--- start MATERIAL FOR THIS TASK ---

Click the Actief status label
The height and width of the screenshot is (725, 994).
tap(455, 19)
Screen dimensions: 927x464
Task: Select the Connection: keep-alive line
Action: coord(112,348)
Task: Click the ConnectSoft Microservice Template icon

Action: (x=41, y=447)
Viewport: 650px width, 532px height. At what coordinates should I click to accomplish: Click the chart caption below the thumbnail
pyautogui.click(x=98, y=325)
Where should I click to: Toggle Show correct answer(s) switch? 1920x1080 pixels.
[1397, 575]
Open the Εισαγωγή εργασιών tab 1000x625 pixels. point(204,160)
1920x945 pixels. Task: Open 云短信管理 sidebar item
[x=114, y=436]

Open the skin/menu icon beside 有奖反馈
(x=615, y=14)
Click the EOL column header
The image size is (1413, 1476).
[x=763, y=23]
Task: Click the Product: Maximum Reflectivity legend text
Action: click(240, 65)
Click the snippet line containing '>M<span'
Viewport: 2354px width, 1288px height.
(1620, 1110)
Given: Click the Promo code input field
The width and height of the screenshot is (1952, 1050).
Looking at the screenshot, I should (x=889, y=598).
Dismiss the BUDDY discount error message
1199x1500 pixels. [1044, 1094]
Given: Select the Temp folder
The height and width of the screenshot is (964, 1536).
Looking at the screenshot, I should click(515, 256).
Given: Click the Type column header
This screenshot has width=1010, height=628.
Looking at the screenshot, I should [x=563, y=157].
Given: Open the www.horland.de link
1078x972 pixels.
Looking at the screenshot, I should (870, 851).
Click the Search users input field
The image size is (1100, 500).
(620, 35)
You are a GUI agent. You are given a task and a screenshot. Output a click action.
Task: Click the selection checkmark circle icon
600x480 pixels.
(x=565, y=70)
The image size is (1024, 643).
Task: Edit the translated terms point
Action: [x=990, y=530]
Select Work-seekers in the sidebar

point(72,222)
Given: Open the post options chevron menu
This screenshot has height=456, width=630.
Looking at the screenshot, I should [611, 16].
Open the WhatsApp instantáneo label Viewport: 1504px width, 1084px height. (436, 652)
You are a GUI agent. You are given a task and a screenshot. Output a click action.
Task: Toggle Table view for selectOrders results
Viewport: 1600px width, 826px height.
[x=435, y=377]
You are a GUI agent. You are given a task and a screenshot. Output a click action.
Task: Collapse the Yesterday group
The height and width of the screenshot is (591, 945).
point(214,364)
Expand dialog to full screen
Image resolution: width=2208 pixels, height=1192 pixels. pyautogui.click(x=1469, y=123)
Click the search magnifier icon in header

--- end MATERIAL FOR THIS TASK ---

● WORK TO COMPLETE: Swap "status label" for "badge" in the records from the first line through the line containing "Open the Εισαγωγή", and return those lines otherwise unchanged.

● EXERCISE RESULT:
Click the Actief badge
The height and width of the screenshot is (725, 994).
tap(455, 19)
Screen dimensions: 927x464
Task: Select the Connection: keep-alive line
Action: coord(112,348)
Task: Click the ConnectSoft Microservice Template icon

Action: (x=41, y=447)
Viewport: 650px width, 532px height. At what coordinates should I click to accomplish: Click the chart caption below the thumbnail
pyautogui.click(x=98, y=325)
Where should I click to: Toggle Show correct answer(s) switch? 1920x1080 pixels.
[1397, 575]
Open the Εισαγωγή εργασιών tab 1000x625 pixels. point(204,160)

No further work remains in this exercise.